* Work instructions
Rewrite the items from the line containing "2550x1438 pixels." through the end of the items, inclusive, replacing "magnifier" with "magnifying glass" and leaving everything else unchanged. Omit the pictures from your output.

* Entries shown
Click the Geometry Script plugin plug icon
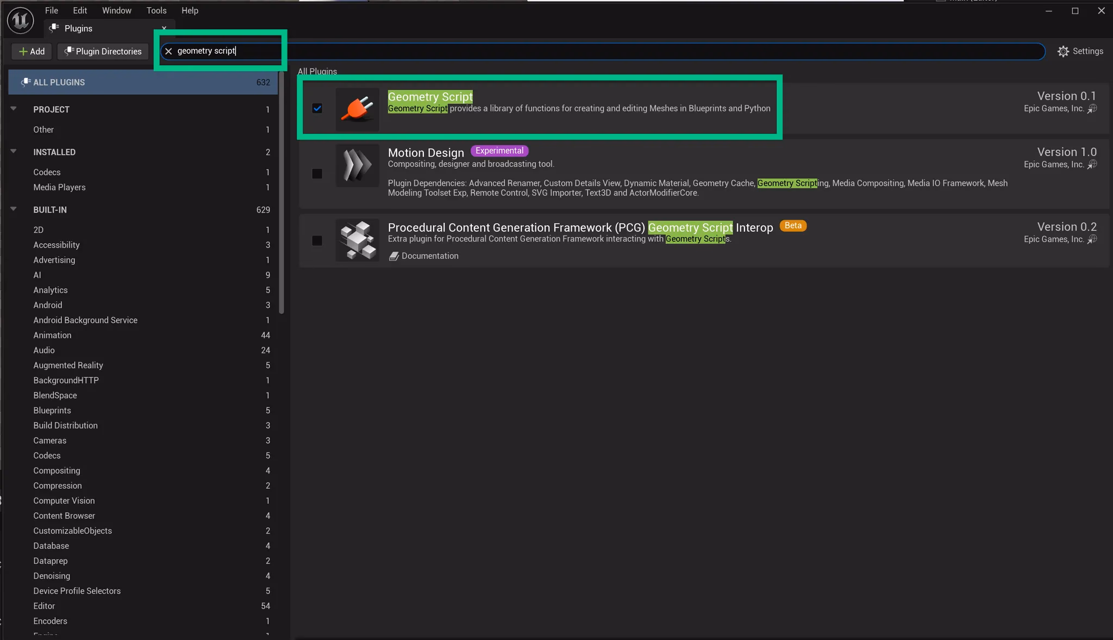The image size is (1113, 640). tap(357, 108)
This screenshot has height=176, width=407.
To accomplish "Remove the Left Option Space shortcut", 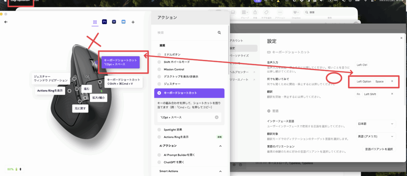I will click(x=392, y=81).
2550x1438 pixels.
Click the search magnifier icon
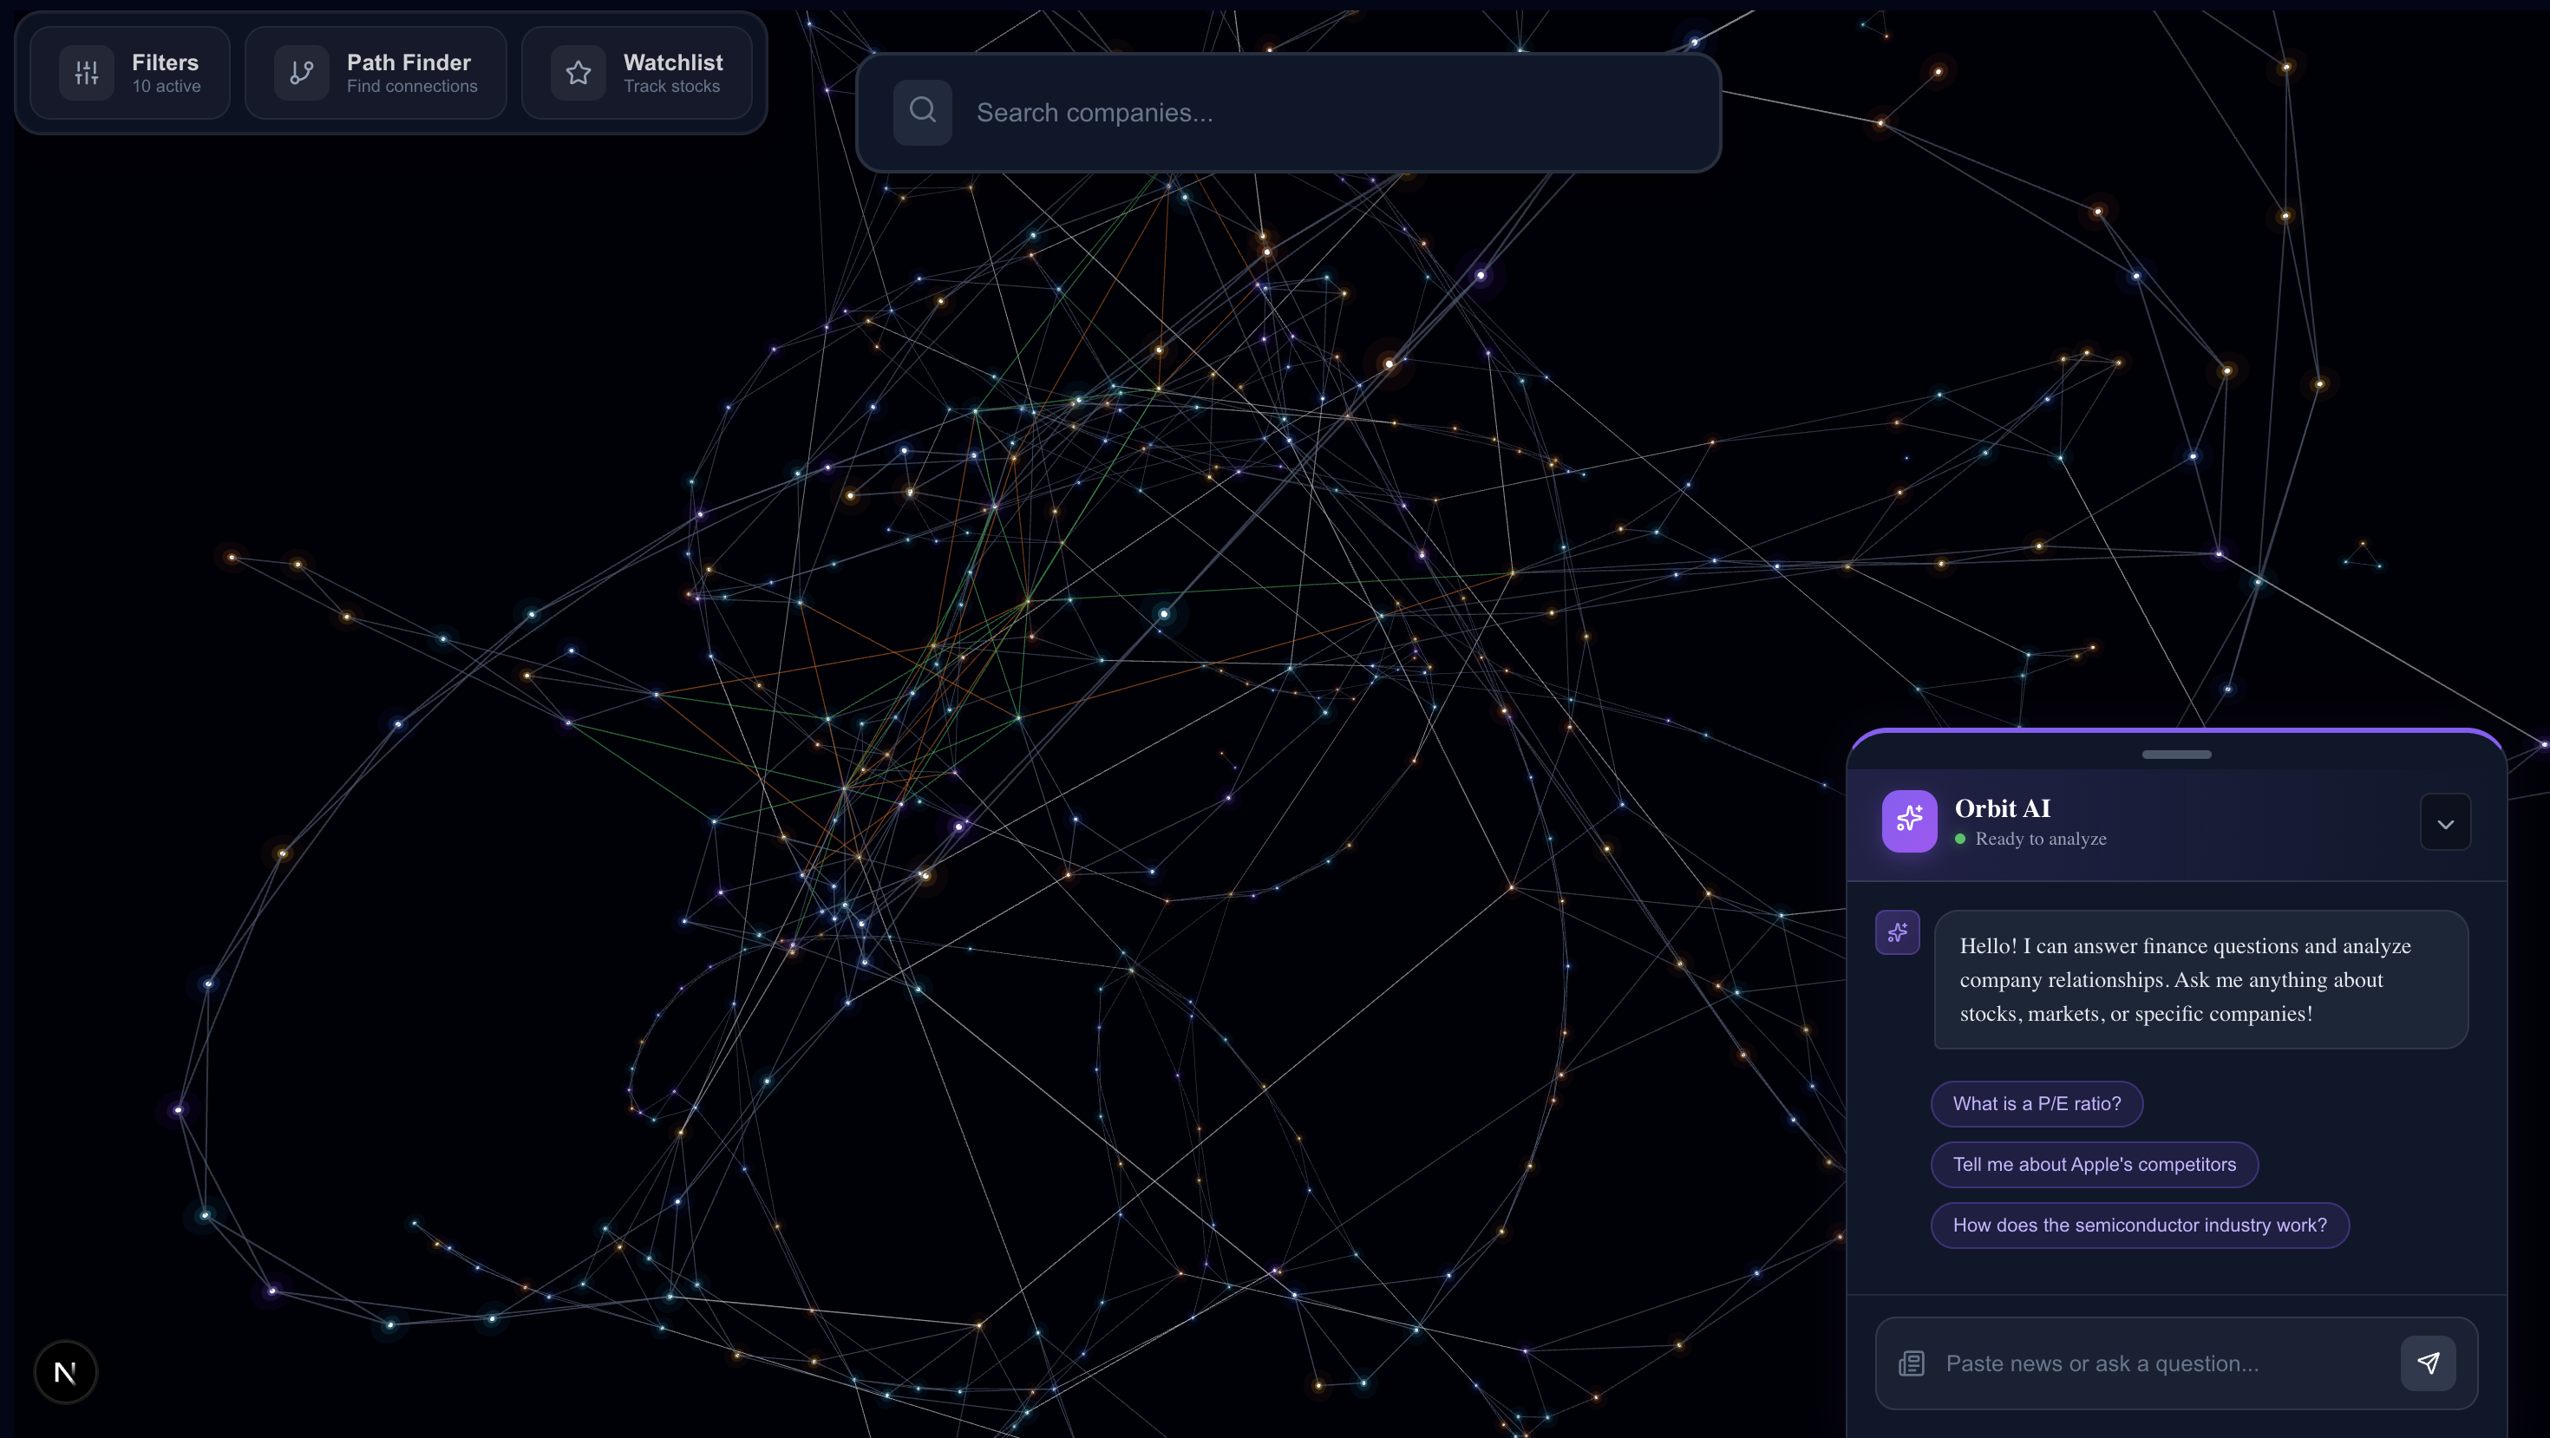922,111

* Task output
2550x1438 pixels.
Click the search magnifying glass icon
922,111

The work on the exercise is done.